*BRANO PROPOSTO:*

━━━

Cos'è Obama può e Berlusconi no??? Mi sembra alquanto ridicola la cosa e mi pare la solita sterile polemica montata tanto per dare addosso a berlusconi.

 

Calderoli ha detto queste esatte parole: "Andiamo fino in fondo. Rispettiamo gli impegni presi. Ma non illudiamoci che l'intervento sarà risolutivo. L'Europa e l'occidente, però, ripensino la strategia perché non credo che otterremo risultati".

 

Berlusconi queste: "Solo dopo le elezioni in Afghanistan potremo pensare attentamente a una exit strategy dal Paese ma solo concordata con gli altri partner

 

Cosa ci trovate di male nel decidere con gli altri paesi nato la strategia e i tempi per il ritiro??? se l'avesse fatto Obama stareste li tutti a bearvi della sua saggezza.

━━━

*ESTRATTO DALLA FONTE:*
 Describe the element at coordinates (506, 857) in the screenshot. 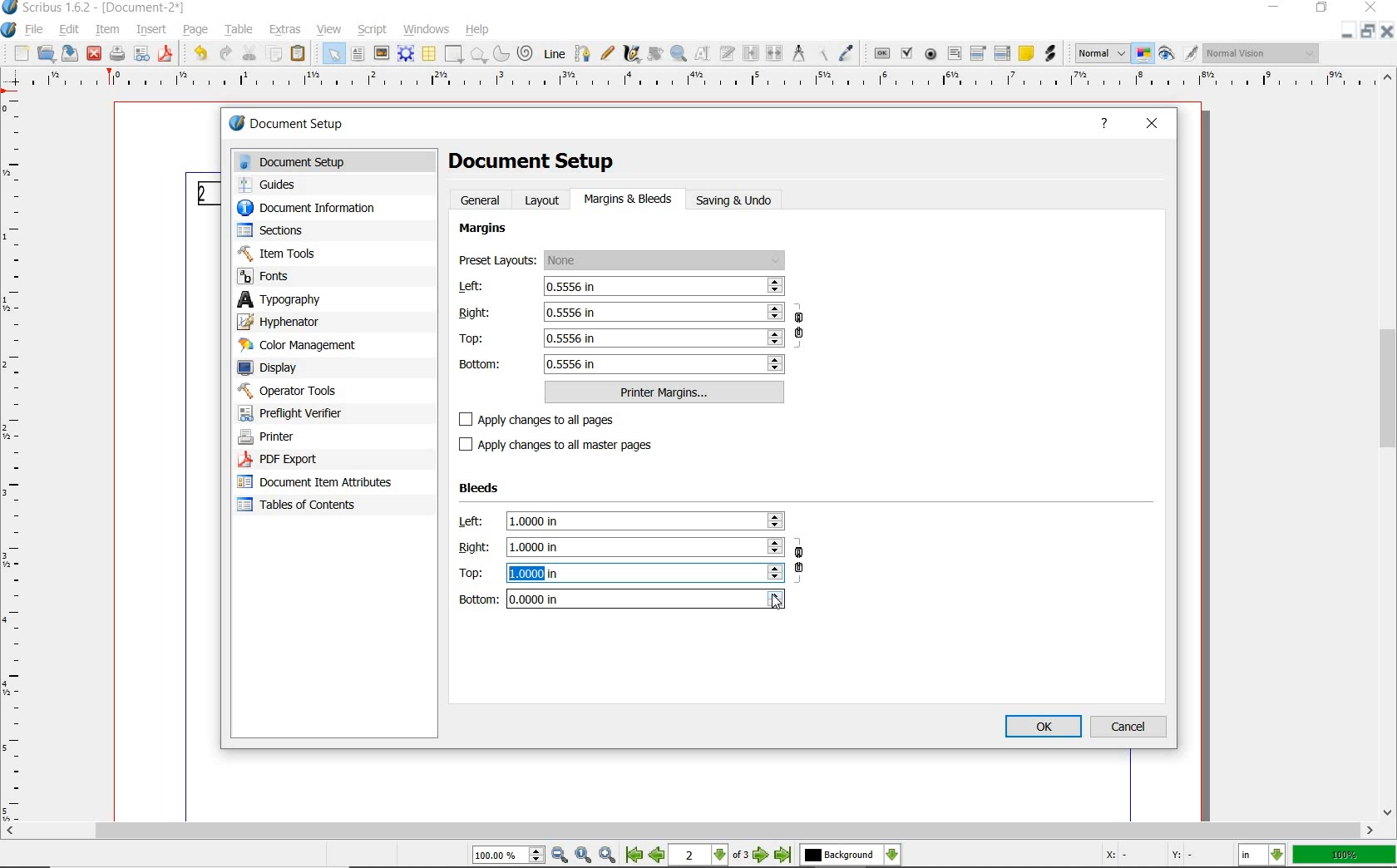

━━━

*COMPITI:*
[1] Riassumi il brano in due frasi.
[2] Rispondi a queste domande sul brano:
(a) Secondo Calderoli, chi deve ripensare la strategia?
(b) Secondo Berlusconi, dopo quale evento si potrà pensare a una exit strategy?
(c) Con quali paesi l'autore trova giusto decidere la strategia e i tempi per il ritiro?
[3] Nel tratto del brano che va da "Cosa ci trovate" a "della sua saggezza.", cambia "ritiro" in "disimpegno" e riscrivi il tratto così modificato.
Le righe non servono per svolgere i compiti.

*RISPOSTE CORRETTE:*
[1] Chi scrive giudica ridicola la polemica contro Berlusconi, considerandola montata solo per dargli addosso, e riporta le parole di Calderoli e di Berlusconi sull'Afghanistan. Secondo l'autore non c'è niente di male nel decidere con gli altri paesi NATO la strategia e i tempi del ritiro, e se l'avesse fatto Obama i lettori ne elogerebbero la saggezza.

[2]
(a) L'Europa e l'occidente.
(b) Dopo le elezioni in Afghanistan.
(c) Con gli altri paesi NATO.

[3]
Cosa ci trovate di male nel decidere con gli altri paesi nato la strategia e i tempi per il disimpegno??? se l'avesse fatto Obama stareste li tutti a bearvi della sua saggezza.